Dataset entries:
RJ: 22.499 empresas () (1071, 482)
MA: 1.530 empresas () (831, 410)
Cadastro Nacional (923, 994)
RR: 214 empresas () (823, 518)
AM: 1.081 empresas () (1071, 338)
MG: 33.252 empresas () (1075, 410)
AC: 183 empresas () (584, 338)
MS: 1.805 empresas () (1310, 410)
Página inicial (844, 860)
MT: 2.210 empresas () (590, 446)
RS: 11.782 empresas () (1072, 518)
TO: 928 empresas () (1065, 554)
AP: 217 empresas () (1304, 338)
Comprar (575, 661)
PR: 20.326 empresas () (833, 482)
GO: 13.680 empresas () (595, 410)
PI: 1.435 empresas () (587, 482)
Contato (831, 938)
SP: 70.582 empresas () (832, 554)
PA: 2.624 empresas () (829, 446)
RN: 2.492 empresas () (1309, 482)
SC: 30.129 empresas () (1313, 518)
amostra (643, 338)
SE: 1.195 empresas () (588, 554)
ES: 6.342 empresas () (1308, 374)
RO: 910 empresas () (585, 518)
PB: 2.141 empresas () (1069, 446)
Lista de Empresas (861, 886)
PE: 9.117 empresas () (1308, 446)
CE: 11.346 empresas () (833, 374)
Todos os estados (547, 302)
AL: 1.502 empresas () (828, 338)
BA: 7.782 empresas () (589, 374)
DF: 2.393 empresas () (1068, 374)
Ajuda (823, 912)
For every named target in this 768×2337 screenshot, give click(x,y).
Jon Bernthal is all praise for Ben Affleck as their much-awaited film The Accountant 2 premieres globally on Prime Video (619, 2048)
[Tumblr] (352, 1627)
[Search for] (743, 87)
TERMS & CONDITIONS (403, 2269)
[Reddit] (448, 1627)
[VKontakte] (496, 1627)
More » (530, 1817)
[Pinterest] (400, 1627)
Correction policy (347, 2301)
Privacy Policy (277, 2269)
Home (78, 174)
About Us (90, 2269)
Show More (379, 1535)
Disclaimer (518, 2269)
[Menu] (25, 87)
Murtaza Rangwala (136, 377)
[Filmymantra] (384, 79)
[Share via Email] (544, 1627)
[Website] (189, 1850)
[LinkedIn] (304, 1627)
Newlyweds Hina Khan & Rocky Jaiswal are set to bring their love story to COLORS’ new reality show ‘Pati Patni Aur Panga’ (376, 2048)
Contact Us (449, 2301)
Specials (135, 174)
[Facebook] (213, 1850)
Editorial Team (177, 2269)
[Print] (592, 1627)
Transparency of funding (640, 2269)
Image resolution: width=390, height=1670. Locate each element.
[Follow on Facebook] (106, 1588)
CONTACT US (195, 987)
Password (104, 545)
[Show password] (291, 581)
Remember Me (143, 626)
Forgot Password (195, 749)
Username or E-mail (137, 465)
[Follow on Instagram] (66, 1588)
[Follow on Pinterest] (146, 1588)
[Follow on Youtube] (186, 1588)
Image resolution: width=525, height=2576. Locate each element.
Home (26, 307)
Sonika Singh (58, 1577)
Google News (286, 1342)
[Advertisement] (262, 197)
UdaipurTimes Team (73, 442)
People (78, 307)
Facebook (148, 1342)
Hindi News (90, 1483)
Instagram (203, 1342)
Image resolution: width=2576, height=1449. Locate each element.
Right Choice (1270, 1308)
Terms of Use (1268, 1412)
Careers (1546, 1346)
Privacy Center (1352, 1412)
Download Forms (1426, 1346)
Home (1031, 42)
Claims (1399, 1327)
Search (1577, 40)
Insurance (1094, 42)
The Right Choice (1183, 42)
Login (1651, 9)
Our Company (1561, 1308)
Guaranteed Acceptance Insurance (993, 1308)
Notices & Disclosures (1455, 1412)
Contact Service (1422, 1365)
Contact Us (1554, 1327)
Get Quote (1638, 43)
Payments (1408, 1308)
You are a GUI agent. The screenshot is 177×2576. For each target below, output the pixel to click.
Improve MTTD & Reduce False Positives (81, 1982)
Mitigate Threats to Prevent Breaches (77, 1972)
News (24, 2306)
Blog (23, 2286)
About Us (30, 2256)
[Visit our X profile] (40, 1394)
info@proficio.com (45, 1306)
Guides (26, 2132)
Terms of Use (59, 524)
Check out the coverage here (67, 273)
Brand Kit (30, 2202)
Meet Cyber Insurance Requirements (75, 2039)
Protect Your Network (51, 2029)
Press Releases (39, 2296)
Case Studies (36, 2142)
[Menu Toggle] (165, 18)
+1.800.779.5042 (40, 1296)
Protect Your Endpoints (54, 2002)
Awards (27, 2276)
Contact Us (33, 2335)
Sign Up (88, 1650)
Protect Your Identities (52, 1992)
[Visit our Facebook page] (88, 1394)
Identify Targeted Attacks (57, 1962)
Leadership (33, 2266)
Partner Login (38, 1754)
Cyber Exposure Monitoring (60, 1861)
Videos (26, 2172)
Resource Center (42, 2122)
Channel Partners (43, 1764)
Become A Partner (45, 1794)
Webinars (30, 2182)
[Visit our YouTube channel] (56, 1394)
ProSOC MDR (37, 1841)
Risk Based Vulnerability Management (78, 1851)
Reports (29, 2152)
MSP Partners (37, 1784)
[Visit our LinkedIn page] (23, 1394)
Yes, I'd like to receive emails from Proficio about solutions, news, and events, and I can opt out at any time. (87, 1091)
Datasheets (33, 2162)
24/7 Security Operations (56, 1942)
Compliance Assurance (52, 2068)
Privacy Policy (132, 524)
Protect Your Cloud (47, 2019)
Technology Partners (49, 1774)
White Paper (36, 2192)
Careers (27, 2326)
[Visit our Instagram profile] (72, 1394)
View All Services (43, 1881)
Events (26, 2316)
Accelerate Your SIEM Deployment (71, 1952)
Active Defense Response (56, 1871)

* _Problem to work on_: Using the entries above, give back exactly the line containing "Lista de Empresas (861, 886)", the line containing "[LinkedIn] (304, 1627)", and every line between them, and nothing else.

* _Written response_:
Lista de Empresas (861, 886)
PE: 9.117 empresas () (1308, 446)
CE: 11.346 empresas () (833, 374)
Todos os estados (547, 302)
AL: 1.502 empresas () (828, 338)
BA: 7.782 empresas () (589, 374)
DF: 2.393 empresas () (1068, 374)
Ajuda (823, 912)
For every named target in this 768×2337 screenshot, give click(x,y).
Jon Bernthal is all praise for Ben Affleck as their much-awaited film The Accountant 2 premieres globally on Prime Video (619, 2048)
[Tumblr] (352, 1627)
[Search for] (743, 87)
TERMS & CONDITIONS (403, 2269)
[Reddit] (448, 1627)
[VKontakte] (496, 1627)
More » (530, 1817)
[Pinterest] (400, 1627)
Correction policy (347, 2301)
Privacy Policy (277, 2269)
Home (78, 174)
About Us (90, 2269)
Show More (379, 1535)
Disclaimer (518, 2269)
[Menu] (25, 87)
Murtaza Rangwala (136, 377)
[Filmymantra] (384, 79)
[Share via Email] (544, 1627)
[Website] (189, 1850)
[LinkedIn] (304, 1627)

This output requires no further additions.